**Exercise brief**
A line belongs in the answer if it contains "right"; copy every such line from the entries below.

:::::

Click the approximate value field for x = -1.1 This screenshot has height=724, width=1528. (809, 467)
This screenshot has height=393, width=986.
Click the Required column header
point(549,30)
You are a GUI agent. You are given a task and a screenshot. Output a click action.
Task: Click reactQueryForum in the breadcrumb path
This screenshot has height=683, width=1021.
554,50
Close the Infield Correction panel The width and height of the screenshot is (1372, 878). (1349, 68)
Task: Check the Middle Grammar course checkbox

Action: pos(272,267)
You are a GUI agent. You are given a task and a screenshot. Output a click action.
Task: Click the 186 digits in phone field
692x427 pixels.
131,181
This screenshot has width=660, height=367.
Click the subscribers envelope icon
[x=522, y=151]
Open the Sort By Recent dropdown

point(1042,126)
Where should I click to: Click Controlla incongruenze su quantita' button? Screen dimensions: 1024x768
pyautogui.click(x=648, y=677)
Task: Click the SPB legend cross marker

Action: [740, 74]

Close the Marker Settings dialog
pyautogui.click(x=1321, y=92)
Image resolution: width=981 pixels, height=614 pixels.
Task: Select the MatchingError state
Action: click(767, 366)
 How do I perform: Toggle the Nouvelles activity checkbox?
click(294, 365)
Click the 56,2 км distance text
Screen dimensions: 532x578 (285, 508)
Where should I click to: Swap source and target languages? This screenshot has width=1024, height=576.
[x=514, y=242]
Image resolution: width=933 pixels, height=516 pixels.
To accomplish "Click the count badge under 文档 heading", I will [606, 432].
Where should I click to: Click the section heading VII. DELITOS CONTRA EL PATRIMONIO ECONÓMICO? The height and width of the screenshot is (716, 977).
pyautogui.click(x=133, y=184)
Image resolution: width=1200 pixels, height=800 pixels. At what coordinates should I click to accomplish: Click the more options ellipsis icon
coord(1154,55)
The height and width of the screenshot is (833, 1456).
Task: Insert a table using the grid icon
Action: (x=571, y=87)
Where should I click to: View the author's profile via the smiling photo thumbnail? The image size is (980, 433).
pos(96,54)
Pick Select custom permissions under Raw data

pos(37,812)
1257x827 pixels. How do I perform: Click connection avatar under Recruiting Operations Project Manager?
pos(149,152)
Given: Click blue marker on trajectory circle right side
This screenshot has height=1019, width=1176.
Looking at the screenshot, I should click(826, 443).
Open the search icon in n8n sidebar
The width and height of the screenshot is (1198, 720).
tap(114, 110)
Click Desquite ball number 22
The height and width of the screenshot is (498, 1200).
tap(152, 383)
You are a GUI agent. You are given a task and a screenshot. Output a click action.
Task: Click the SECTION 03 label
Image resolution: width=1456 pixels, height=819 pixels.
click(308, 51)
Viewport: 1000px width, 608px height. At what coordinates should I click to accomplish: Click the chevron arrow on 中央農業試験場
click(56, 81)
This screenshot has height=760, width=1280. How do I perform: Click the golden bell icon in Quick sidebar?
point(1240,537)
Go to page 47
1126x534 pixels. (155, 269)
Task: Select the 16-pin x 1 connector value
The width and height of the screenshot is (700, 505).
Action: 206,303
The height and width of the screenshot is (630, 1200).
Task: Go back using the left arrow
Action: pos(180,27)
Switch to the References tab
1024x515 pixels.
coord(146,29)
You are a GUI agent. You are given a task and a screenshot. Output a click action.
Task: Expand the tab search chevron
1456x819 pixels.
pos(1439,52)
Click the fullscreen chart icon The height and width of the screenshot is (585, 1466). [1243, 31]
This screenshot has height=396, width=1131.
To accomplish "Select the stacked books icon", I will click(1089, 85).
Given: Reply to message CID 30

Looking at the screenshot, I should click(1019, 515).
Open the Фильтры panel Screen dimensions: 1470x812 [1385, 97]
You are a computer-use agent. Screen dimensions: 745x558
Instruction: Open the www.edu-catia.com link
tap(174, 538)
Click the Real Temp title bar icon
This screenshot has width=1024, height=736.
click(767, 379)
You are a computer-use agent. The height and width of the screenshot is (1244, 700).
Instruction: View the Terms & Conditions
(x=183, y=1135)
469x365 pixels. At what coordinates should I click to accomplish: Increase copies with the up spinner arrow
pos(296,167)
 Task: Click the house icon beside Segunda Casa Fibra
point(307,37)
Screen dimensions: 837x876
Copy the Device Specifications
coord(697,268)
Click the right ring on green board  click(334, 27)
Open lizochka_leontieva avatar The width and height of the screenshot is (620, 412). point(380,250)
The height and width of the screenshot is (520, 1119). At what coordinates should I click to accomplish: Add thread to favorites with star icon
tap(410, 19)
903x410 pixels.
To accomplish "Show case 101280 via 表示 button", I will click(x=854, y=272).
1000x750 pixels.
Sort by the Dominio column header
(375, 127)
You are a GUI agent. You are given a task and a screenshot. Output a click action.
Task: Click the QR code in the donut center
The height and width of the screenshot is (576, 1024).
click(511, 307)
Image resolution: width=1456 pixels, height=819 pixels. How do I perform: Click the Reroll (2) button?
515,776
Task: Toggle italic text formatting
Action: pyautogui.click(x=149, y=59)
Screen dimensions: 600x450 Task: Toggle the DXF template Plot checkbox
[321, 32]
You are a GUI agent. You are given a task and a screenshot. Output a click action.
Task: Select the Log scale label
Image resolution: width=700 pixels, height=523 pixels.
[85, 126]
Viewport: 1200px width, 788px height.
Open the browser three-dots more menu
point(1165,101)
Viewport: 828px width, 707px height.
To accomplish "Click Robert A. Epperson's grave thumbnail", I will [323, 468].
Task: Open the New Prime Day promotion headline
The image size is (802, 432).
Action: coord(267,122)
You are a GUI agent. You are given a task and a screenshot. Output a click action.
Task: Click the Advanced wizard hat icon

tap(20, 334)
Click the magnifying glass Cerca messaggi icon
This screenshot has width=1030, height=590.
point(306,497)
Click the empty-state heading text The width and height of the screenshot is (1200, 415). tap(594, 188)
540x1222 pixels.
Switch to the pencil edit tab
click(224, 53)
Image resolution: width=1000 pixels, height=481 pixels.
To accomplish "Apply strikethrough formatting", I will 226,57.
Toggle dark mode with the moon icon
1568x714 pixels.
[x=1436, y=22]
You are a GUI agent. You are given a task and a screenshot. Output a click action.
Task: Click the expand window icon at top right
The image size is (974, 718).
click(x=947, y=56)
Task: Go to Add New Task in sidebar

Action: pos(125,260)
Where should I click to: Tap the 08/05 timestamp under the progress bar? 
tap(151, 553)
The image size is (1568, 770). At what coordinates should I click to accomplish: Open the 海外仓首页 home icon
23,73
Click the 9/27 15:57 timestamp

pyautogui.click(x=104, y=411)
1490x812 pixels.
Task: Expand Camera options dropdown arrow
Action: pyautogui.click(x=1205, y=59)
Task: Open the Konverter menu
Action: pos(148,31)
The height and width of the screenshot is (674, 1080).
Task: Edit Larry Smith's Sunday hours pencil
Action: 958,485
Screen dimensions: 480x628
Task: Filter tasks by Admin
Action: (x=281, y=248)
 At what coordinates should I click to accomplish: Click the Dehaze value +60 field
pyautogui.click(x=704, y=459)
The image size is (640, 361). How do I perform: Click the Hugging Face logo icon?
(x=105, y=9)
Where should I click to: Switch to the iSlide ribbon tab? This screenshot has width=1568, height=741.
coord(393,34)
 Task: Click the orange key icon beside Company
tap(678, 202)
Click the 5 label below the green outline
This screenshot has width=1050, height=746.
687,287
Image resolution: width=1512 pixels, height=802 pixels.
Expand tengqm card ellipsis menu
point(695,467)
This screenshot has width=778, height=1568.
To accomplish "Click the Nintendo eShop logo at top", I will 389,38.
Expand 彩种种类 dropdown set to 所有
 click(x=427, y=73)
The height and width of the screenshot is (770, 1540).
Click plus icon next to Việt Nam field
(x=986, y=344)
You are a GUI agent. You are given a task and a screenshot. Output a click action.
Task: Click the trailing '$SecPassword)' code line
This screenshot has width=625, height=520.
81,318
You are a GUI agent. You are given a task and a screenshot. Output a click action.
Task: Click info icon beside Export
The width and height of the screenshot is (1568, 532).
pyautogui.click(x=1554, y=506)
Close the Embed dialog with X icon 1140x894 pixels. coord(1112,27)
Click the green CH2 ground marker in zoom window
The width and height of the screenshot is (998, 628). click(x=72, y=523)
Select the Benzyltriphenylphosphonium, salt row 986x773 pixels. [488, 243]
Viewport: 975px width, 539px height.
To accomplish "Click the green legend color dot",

:::::

**Task answer**
Given: Click blue marker on trajectory circle right side
Click the right ring on green board  click(334, 27)
Task: Click the expand window icon at top right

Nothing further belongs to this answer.